A Timely Reform by Ian Ridley

Blog & web site of Ian Ridley

September, 2010Archive for

The Pupil Premium must not be used to paper over education cuts

Thursday, September 16th, 2010

School signSarah Teather (Lib Dem Minister of State for Children ad Families) is rightly publicising the “Pupil Premium” policy of the coalition government. The policy is a Lib Dem manifesto commitment that forms part of the coalition agreement.

The premium is a (as yet unspecified) sum of money that will be attached to individual pupils from disadvantaged backgrounds. These funds will be allocated to the school where each pupil is taught and the Headteacher will be able to decide how best to spend the money to help the pupil’s education.

Sarah Teather has stressed that the funding for this policy will come from outside the schools budget. So it should be additional money for schools with pupils from disadvantaged backgrounds.

The Pupil Premium has the extra refinement of being attached to the pupil wherever they go to school.

However there are several initiatives already in place that direct money towards these and other pupils struggling in school. Examples include “One to One” tuition for pupils that need extra help with English and Maths and the more broad-brush allocation of funds to local authorities based on deprivation.

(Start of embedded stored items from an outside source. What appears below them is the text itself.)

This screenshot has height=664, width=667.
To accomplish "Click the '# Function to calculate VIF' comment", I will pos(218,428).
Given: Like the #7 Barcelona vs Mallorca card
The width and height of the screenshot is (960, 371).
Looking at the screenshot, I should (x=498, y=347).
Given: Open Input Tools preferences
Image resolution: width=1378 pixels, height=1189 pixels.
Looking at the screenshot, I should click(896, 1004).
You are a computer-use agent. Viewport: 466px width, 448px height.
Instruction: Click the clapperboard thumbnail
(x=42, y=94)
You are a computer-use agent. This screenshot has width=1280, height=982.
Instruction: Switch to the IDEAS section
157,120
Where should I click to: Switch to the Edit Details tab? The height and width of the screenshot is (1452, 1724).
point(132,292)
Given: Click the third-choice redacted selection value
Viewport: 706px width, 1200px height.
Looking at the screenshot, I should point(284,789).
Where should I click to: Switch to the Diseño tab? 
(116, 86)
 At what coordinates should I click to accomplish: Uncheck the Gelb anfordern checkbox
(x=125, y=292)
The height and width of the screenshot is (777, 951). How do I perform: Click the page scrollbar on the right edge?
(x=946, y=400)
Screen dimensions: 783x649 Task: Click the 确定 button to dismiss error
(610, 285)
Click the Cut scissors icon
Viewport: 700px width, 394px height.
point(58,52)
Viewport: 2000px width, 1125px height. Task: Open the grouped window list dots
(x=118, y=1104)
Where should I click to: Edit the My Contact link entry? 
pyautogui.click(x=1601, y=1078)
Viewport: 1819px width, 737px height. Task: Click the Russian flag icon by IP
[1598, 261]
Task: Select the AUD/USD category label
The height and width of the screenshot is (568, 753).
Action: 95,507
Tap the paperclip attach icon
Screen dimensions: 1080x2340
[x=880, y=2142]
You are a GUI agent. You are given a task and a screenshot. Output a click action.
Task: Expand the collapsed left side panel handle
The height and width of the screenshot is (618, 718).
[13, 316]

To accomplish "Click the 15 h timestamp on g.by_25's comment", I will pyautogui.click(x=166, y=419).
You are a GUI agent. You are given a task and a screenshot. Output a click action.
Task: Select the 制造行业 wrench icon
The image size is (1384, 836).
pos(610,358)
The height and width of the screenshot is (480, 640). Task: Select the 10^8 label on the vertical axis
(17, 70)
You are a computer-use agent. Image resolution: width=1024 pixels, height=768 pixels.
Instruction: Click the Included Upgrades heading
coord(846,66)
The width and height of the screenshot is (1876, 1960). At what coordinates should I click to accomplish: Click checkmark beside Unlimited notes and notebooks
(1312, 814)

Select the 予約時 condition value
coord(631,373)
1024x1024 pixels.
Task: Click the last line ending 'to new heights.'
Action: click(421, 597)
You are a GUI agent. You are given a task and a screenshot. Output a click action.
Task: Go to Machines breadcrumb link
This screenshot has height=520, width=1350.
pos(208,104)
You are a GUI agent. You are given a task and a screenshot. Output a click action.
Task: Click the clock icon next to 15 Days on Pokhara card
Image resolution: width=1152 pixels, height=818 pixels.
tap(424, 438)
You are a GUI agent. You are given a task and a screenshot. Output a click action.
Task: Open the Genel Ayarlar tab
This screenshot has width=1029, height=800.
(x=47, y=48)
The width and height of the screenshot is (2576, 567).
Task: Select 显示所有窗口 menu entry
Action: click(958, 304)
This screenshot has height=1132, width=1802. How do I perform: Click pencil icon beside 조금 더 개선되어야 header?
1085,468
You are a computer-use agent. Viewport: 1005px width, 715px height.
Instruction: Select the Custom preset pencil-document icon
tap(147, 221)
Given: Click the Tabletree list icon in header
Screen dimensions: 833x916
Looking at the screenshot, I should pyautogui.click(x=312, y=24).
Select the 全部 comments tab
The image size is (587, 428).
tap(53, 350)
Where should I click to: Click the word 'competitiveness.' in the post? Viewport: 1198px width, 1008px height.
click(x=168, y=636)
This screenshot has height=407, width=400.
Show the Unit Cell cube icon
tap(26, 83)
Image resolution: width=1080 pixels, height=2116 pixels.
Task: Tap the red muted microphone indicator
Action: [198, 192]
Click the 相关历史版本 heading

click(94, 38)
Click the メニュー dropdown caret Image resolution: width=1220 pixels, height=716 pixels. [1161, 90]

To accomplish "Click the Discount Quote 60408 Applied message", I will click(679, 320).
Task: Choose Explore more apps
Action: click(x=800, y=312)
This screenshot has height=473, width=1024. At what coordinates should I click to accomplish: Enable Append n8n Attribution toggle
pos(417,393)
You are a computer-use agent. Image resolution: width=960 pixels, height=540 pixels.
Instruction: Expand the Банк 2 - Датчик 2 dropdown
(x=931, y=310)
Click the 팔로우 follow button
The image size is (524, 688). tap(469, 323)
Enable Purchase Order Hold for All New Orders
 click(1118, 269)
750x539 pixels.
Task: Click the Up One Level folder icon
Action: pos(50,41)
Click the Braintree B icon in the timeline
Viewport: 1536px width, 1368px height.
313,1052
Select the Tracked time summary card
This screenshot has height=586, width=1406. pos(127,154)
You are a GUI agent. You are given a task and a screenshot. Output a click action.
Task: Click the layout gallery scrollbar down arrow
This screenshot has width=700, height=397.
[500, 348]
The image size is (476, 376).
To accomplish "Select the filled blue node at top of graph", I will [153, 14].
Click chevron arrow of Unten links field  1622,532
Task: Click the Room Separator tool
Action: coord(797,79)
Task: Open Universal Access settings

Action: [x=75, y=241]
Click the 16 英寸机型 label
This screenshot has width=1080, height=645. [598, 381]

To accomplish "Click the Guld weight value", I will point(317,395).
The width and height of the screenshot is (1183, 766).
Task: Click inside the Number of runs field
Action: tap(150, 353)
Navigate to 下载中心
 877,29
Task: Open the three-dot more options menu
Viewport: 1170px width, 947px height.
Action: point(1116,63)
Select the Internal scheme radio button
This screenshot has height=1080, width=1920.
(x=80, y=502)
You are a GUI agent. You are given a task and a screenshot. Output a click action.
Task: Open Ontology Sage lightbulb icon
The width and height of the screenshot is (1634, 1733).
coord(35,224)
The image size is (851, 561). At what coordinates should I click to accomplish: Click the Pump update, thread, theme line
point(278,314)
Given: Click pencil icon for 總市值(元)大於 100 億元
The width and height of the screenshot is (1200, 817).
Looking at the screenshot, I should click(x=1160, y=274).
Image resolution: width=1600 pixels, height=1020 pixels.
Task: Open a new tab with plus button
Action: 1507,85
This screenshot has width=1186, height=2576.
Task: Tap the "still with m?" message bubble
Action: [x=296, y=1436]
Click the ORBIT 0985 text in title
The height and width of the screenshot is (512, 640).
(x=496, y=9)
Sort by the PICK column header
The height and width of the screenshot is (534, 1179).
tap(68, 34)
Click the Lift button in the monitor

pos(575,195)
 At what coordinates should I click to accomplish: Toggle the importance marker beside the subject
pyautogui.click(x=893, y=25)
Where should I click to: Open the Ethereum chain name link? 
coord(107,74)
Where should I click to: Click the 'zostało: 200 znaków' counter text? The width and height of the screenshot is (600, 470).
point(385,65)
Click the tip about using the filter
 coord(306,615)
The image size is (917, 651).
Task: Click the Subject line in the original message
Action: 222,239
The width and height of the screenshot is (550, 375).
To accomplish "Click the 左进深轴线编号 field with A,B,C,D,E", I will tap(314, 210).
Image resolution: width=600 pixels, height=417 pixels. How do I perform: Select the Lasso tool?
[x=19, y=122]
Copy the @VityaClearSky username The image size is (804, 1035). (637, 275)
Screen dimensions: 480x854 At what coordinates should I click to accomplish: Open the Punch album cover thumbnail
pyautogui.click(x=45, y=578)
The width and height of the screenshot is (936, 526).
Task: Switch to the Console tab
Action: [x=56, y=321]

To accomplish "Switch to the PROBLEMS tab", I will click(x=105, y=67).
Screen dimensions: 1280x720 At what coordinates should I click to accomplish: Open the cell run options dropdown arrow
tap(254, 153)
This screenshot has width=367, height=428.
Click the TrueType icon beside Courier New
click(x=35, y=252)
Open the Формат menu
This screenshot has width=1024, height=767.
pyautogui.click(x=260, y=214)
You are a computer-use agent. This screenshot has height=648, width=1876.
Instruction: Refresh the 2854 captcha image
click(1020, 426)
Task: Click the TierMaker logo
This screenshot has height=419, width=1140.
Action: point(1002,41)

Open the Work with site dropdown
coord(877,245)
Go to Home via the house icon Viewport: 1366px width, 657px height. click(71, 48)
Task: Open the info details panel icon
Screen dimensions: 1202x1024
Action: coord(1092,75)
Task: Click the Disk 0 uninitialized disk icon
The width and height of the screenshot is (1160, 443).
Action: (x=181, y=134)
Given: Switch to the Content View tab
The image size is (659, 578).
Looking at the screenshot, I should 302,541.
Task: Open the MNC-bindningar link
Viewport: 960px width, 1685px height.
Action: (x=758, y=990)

The “One to One” funding has not been guaranteed beyond March 2011 and other budget cuts are already beginning to be felt. For example, in Leicester there will be £50,000 less in the Educational Psychologist budget this year.

It is likely that Head Teachers will have full discretion on how the Pupil Premium is spent. So it very probable that any extra funds that schools get this way will be used to make up for cuts elsewhere.

There is a real danger that the Pupil Preimum will not improve the lot (relative to the pre-election situation) of the children it is targeted at. Instead it will be used to paper over the cuts across the school budget.

Lose the sound bites, lose the coalition “line”

Saturday, September 4th, 2010

I first began to get worried about some Lib Dem sound bites during the closing stages of General Election campaign. Nick Clegg was on Radio 5 I think. He was asked a question about the economy and kept repeating the phrase “Greedy Bankers” in the answer. It took the radio presenter to point out that not all bankers are necessarily greedy.

Lib Dem Cabinet Ministers have continued this trend towards ill-chosen sound bites when defending coalition policy. We have had Clegg’s “Gold plated pensions” in reference to the public sector, when most public employees earn modest wages. I agree that public sector final salary schemes need to be looked but I wouldn’t generalise them as “Gold-plated”. This sound bite didn’t exactly reach out to public sector employees and make friends.

Danny Alexander calls the VAT rise “unavoidable”. However there are alternatives in the Lib Dems’ own manifesto:

  • Mansion Tax;
  • Ending tax avoidance;
  • Not renewing Trident;
  • Restricting pension tax relief to the basic rate.

Taken on their own they would, at the very least, have reduced the amount of VAT increase. Other alternatives not in the manifesto include income tax rises (gasp) or other revenue-raising changes to income tax thresholds.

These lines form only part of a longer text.